Era más de lo que había ganado desde la victoria de Hattin.

– Págale -dijo Masada a Femia.

– No tenemos bastante… -murmuró Femia.

Al ver que los templarios sacaban nuevas bolsas de debajo de sus capas, Masada interpeló al mercader de esclavos:

– ¡Acércate! ¿Cuánto por todos tus esclavos?

– ¿Cómo? ¿Quieres decir por toda la mercancía?

– Sí.

El mercader volvió la cabeza y contó una cuarentena de moribundos, además de Morgennes. Por otro lado, aparte de él, el resto no valía nada y más bien constituía un estorbo. Aun así, arriesgó la cifra:

– Mil quinientos dinares.

– Vamos -dijo Masada con un bufido-, haz un esfuerzo. La mayoría de estos hombres no aguantarán dos días.

– Mil trescientos.

– Tengo una proposición que hacerte, y será la última. Escúchame bien, miserable: ¿aceptas joyas?

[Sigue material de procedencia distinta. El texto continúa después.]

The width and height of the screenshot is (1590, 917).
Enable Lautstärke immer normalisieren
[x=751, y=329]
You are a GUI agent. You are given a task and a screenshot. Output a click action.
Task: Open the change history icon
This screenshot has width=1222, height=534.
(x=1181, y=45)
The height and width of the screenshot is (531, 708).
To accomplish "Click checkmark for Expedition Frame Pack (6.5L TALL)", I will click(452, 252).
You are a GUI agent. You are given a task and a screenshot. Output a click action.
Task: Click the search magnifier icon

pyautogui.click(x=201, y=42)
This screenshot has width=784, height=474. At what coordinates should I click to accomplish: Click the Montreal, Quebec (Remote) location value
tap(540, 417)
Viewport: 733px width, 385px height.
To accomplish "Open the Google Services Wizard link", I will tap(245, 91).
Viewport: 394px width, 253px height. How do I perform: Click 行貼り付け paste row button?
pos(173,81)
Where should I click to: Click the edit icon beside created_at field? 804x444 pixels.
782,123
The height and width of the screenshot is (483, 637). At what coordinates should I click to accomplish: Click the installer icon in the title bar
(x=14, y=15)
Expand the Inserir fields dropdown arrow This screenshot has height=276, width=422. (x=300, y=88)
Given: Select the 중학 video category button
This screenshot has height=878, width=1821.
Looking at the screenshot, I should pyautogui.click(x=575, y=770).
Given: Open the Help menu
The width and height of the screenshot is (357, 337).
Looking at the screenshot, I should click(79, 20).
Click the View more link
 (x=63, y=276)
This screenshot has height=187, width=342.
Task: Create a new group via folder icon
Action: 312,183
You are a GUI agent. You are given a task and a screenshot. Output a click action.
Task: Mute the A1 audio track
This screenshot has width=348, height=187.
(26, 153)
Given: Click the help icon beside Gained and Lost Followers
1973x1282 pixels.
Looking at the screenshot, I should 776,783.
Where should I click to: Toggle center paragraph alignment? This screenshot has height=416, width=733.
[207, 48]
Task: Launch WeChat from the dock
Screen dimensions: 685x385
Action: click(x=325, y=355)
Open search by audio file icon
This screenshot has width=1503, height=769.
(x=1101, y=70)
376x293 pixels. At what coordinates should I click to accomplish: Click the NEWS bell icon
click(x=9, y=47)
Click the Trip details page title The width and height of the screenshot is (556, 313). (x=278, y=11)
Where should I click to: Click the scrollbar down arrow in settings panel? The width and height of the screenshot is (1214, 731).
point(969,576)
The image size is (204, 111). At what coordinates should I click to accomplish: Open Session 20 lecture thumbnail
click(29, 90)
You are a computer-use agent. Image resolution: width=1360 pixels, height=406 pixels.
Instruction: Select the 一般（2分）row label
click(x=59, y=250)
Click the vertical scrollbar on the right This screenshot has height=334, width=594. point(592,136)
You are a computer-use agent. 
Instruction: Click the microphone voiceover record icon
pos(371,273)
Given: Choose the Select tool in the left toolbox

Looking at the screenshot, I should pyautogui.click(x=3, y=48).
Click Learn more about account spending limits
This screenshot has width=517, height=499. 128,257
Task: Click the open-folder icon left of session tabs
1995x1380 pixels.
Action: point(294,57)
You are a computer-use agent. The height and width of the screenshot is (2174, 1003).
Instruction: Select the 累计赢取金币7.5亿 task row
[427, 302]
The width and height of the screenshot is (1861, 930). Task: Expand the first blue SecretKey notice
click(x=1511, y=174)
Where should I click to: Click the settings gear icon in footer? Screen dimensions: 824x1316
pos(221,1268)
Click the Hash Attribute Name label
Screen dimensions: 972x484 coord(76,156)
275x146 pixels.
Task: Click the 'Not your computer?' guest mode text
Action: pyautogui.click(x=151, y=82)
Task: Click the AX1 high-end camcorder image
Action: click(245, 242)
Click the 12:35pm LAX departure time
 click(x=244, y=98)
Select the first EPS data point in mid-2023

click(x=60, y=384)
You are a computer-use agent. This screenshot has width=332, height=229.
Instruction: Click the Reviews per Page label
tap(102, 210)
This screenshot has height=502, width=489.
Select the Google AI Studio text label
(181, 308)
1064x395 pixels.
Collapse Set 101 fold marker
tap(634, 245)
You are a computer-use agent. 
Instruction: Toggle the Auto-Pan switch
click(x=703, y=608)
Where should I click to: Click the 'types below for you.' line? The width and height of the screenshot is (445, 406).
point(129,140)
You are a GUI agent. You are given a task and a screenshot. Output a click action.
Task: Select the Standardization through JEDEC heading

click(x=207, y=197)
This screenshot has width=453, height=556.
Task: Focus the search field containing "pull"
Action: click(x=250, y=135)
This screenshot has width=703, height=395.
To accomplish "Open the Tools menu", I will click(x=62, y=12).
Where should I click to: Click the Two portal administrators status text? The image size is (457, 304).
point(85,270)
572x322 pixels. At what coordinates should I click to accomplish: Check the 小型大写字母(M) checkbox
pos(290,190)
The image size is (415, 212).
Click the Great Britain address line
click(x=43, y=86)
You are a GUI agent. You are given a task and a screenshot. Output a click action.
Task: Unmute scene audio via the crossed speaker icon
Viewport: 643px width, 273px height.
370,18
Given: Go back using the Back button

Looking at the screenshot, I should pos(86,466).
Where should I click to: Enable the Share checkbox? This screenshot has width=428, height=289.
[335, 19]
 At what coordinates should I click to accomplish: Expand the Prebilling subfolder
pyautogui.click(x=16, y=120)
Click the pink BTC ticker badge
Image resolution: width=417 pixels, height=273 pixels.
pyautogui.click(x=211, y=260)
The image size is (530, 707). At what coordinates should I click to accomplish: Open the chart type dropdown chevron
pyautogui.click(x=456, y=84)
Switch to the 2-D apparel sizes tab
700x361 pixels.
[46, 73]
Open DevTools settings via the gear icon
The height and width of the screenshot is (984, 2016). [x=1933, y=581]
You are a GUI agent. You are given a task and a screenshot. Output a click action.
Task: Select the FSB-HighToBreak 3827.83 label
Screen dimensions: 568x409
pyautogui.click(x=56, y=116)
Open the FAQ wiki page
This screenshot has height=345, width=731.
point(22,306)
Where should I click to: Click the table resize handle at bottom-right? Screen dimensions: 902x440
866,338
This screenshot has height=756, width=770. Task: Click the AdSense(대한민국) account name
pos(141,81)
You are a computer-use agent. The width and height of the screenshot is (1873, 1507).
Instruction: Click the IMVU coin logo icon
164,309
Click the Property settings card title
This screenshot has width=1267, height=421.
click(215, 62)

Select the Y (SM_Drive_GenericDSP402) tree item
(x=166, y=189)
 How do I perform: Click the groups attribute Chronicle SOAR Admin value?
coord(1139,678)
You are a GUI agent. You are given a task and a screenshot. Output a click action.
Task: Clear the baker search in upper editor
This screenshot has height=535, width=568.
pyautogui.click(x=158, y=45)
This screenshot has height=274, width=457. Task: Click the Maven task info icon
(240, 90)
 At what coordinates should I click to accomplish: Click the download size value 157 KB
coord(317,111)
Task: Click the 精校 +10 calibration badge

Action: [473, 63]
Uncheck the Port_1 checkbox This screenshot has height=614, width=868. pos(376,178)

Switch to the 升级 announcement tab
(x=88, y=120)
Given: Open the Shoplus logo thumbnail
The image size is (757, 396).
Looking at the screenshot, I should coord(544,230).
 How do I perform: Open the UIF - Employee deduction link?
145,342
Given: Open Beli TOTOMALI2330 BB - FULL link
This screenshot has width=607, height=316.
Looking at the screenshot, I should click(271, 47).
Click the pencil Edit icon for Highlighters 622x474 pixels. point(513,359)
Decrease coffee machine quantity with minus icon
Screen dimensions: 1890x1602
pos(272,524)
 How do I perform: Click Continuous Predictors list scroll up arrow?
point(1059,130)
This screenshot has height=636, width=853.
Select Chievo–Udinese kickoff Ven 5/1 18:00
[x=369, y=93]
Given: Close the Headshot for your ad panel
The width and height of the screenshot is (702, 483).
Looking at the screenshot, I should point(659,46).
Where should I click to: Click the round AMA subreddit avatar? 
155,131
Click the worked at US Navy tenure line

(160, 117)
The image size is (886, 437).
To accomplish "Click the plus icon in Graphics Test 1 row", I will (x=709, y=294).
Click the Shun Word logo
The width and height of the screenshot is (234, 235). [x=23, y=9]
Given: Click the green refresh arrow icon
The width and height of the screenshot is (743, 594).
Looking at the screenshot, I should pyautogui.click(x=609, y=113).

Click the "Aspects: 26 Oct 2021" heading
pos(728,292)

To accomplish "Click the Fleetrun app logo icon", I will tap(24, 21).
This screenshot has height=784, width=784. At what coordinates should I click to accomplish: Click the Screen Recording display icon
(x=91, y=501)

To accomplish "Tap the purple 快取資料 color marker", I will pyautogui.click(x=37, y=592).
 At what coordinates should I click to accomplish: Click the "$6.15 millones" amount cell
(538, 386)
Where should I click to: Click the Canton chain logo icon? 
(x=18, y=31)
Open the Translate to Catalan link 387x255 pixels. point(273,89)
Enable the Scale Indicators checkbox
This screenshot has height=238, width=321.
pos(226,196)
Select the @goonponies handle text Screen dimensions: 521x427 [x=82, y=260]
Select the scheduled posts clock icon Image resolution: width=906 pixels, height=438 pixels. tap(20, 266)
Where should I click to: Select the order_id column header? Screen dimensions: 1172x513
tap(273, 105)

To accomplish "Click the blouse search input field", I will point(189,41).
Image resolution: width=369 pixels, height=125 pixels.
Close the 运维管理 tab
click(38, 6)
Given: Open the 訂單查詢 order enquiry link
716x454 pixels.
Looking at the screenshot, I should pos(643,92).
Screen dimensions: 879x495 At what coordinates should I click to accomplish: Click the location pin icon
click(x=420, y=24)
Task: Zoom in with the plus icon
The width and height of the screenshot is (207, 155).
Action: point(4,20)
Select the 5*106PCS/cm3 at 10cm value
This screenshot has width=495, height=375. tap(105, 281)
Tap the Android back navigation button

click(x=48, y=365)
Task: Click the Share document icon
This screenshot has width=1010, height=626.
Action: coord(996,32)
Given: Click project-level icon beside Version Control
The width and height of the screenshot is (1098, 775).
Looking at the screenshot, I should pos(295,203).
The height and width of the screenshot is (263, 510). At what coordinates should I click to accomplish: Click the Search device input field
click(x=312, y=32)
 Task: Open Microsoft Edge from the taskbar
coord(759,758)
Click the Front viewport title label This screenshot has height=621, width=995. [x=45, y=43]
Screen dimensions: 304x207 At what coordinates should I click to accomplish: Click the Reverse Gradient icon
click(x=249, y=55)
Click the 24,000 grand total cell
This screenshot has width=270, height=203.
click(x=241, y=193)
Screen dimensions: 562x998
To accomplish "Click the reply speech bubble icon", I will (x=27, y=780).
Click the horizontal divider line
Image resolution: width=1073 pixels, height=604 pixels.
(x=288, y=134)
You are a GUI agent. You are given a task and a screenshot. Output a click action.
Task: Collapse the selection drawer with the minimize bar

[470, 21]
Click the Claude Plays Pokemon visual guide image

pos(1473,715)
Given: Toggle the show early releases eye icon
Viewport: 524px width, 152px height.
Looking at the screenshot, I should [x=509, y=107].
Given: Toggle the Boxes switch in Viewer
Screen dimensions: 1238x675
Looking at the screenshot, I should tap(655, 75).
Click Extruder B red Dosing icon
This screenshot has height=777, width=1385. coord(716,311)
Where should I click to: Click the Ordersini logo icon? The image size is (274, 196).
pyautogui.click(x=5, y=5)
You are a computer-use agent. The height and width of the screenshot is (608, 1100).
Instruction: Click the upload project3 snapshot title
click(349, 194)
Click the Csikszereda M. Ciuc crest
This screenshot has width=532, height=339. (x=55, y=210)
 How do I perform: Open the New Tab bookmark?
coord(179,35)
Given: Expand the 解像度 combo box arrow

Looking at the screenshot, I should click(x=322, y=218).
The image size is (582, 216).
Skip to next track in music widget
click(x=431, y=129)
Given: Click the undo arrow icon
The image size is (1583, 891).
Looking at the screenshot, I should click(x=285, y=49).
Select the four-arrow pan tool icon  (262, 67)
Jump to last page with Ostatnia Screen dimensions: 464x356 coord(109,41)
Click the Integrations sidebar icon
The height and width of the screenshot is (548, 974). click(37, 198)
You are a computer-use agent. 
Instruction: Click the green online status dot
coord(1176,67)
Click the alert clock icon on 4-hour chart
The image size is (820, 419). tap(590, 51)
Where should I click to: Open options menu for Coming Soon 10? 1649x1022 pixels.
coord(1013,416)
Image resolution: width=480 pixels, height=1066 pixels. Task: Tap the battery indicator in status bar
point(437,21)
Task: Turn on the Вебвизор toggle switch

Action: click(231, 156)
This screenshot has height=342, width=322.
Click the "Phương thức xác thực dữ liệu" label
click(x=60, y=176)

– Sí, sí, joyas, oro, plata, todo lo que hace brillar los ojos de las mujeres y permite a un hombre ser bien visto…

– ¡Entonces cóbrate con ella! -exclamó Masada con aire magistral señalando a Femia-. Tiene todo lo que necesitas, e incluso más.

El kurdo se acercaba ya a Femia, excitado a la vista de las joyas que cubrían a la mujer de la cabeza a los pies, cuando Masada lo cogió por el hombro y le preguntó:

– ¿Trato hecho?

– ¡Trato hecho! -exclamó el mercader.

El hombre estrechó la mano a Masada y corrió de nuevo hacia Femia. La mujer observaba a su marido con los ojos empañados de lágrimas. Sus joyas eran toda su belleza, su único ornamento. Había llegado a considerarlas algo natural, hasta tal punto formaban parte de ella. Sus collares, anillos, aretes, broches, zarcillos y brazaletes no la abandonaban nunca. Privada de sus perifollos, Femia se convertía en lo que era: una mujer gorda, fea y vieja. La esposa de Masada balbuceó unas palabras apenas audibles, que por otra parte nadie escuchó.

– ¡Vamos, mujer, ve a buscar a tu esclavo! -ordenó triunfalmente Masada, antes de dejar caer sin dirigirse a nadie en particular-: ¡Así se hacen negocios! ¡Ya podéis ir aprendiendo!

El insulto era terrible, y Masada lo sabía. Pero, en aquella peripecia; el comerciante de reliquias había recuperado algo parecido al orgullo, algo del negociante seguro de sí mismo que era todavía no hacía mucho tiempo. Además, Morgennes le había prometido que lo ayudaría…

En el mismo momento en que el mercader de esclavos -que no había dejado a Femia más que un broche sin valor en forma de palmera- liberaba a los cautivos, el manco desenvainó su kandjar para atacar a Morgennes. A pesar de encontrarse muy maltrecho, el hospitalario tuvo el reflejo de agacharse. Así evitó la hoja por muy poco; dio una voltereta, retrocedió unos pasos y dejó que los mamelucos del mercader de esclavos tomaran el relevo mientras él se dirigía a la carreta.